START Working data

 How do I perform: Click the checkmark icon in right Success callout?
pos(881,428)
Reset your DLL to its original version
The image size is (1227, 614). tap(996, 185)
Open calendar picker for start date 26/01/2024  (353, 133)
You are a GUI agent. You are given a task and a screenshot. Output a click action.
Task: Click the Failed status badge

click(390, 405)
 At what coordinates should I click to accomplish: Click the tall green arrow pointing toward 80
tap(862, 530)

END Working data

▸ **What is required**: Return every line of the data above without changing anything.

▸ **Exercise output**:
 How do I perform: Click the checkmark icon in right Success callout?
pos(881,428)
Reset your DLL to its original version
The image size is (1227, 614). tap(996, 185)
Open calendar picker for start date 26/01/2024  (353, 133)
You are a GUI agent. You are given a task and a screenshot. Output a click action.
Task: Click the Failed status badge

click(390, 405)
 At what coordinates should I click to accomplish: Click the tall green arrow pointing toward 80
tap(862, 530)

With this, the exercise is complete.